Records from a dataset
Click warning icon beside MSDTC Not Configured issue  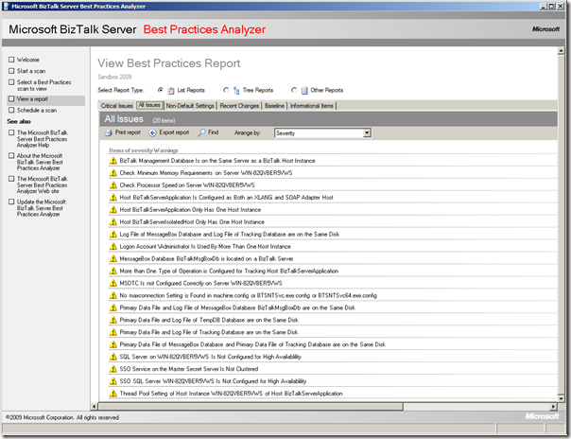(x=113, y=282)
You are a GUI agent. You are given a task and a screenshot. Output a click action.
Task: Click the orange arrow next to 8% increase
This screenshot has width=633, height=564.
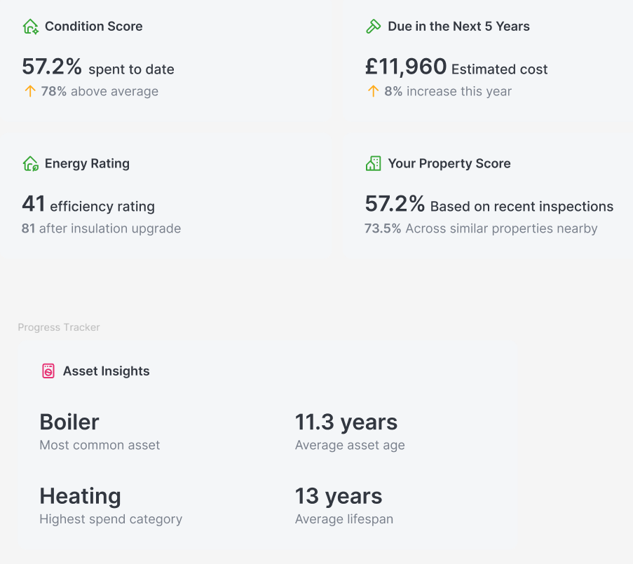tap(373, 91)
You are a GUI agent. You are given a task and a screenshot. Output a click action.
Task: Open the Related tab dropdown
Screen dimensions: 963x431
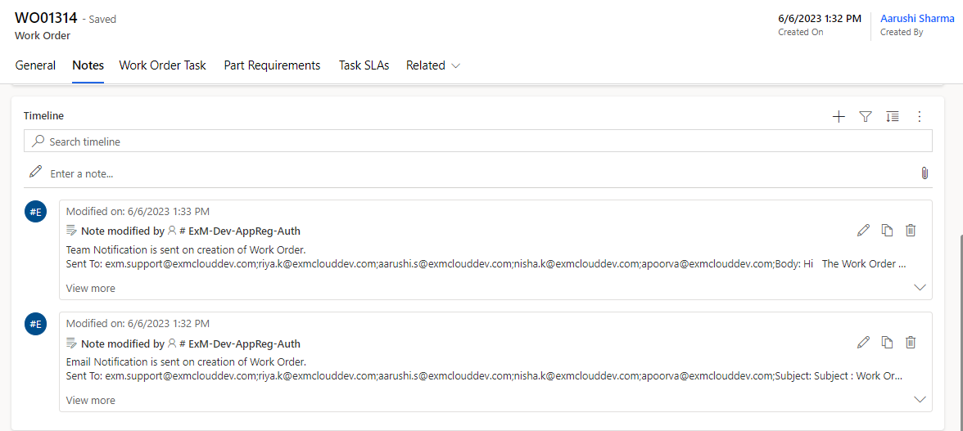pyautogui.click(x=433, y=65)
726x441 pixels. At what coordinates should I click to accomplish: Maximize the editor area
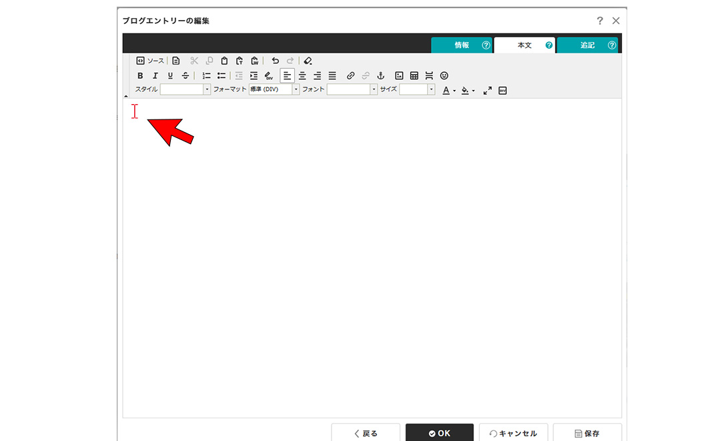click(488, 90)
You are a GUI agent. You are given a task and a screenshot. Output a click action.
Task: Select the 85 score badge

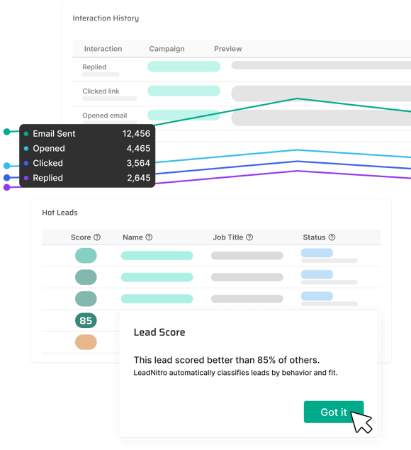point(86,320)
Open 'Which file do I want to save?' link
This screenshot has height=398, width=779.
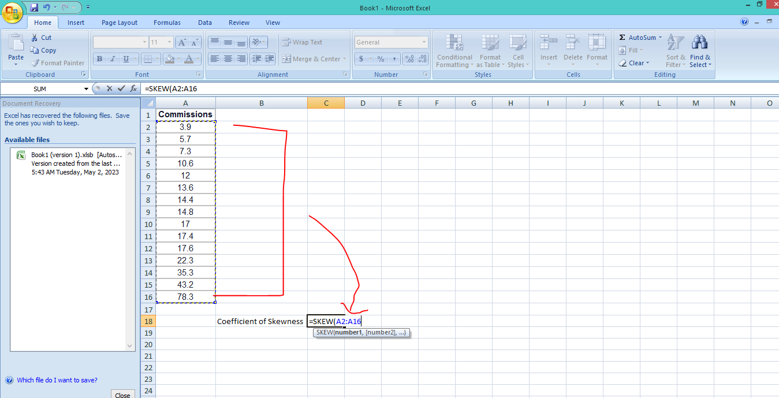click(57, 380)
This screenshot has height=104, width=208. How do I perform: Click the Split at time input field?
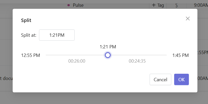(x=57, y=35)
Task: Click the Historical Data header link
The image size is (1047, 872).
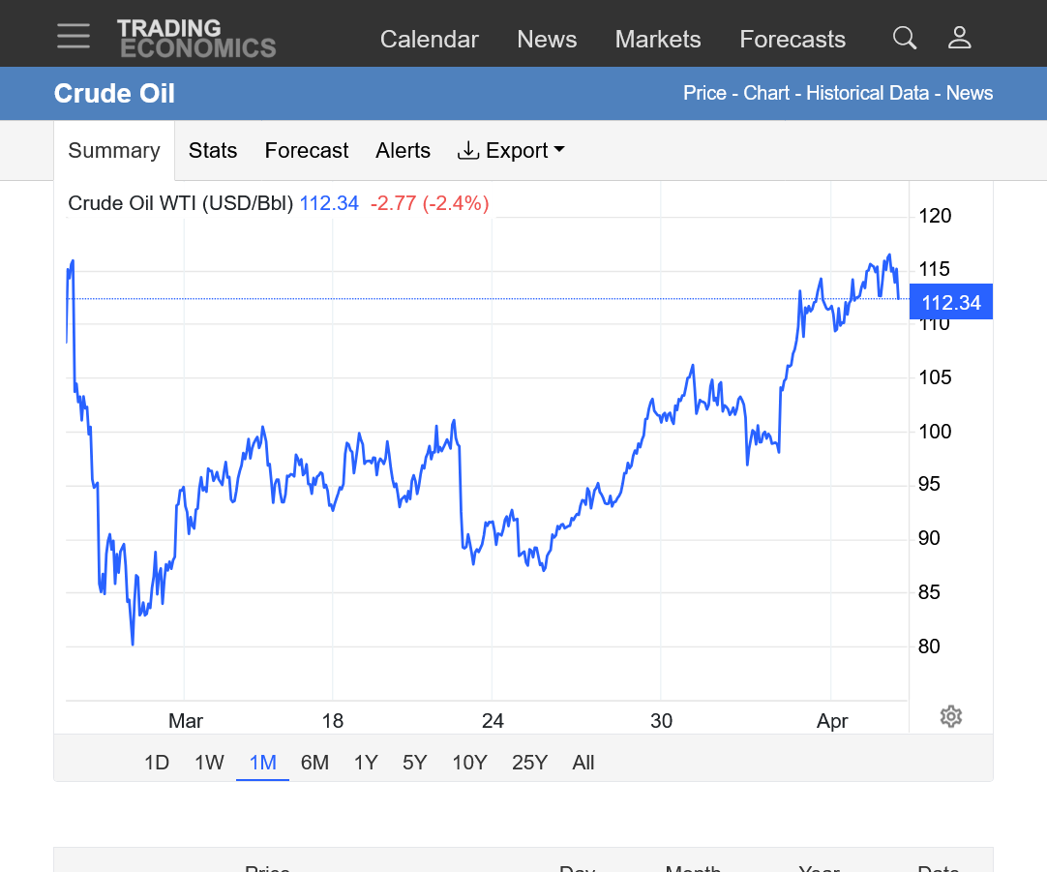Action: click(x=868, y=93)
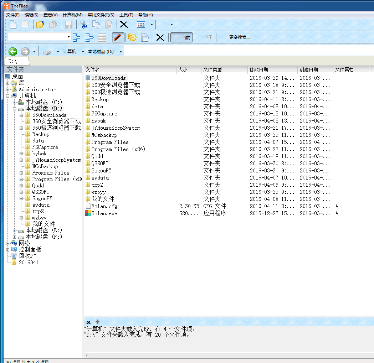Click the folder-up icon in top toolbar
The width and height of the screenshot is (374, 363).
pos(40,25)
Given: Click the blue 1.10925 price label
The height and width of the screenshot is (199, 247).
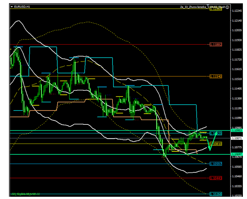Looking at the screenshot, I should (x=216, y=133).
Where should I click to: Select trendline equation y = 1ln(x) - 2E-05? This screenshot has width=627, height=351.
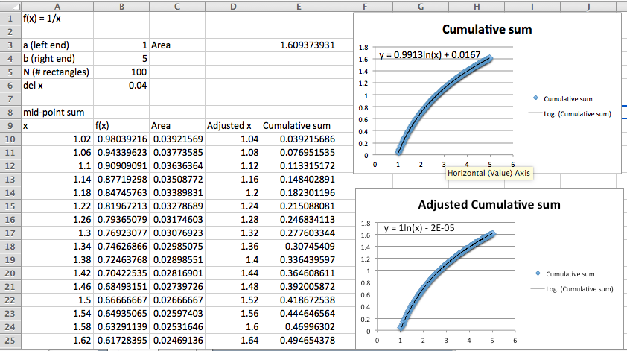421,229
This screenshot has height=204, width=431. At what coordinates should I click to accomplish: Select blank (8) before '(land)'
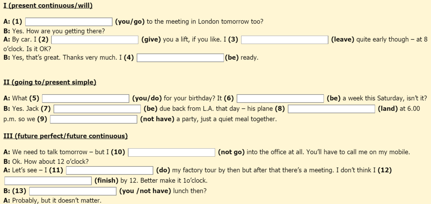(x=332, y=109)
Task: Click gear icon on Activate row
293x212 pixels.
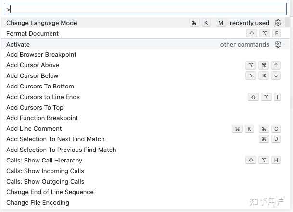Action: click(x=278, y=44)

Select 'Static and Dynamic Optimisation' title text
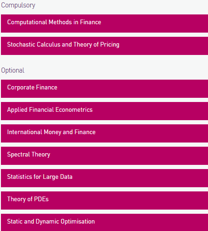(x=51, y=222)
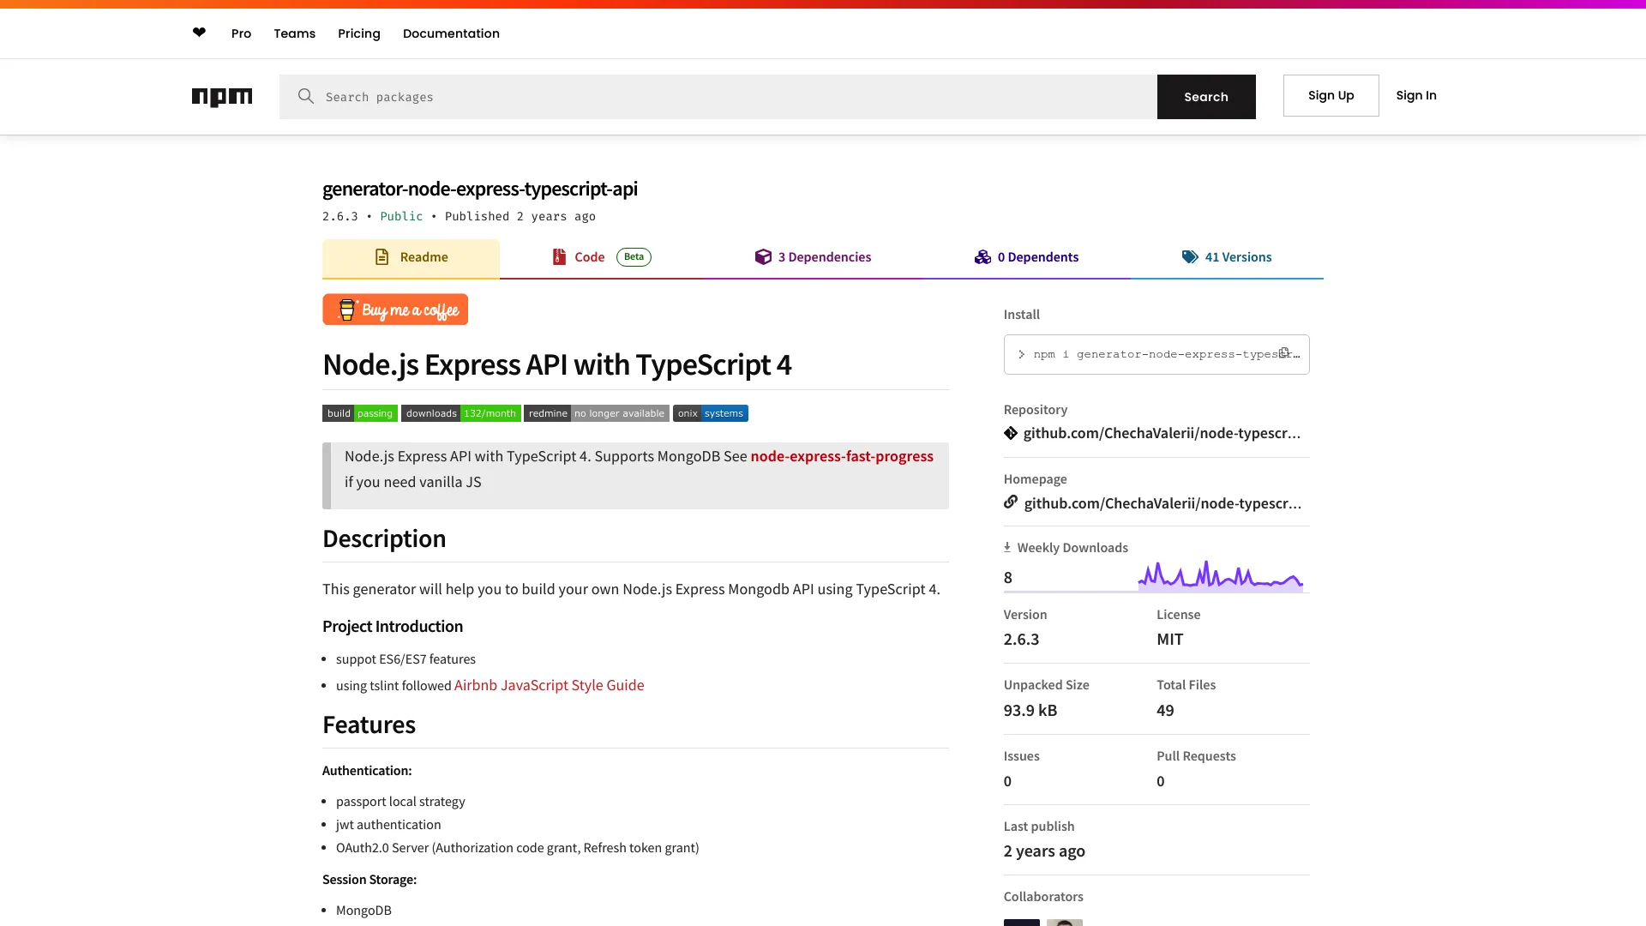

Activity: Scan the data, and report each line that uses the word "Open".

Completed exercise:
Task: Open the Related tab dropdown
Open 'Which file do I want to save?' link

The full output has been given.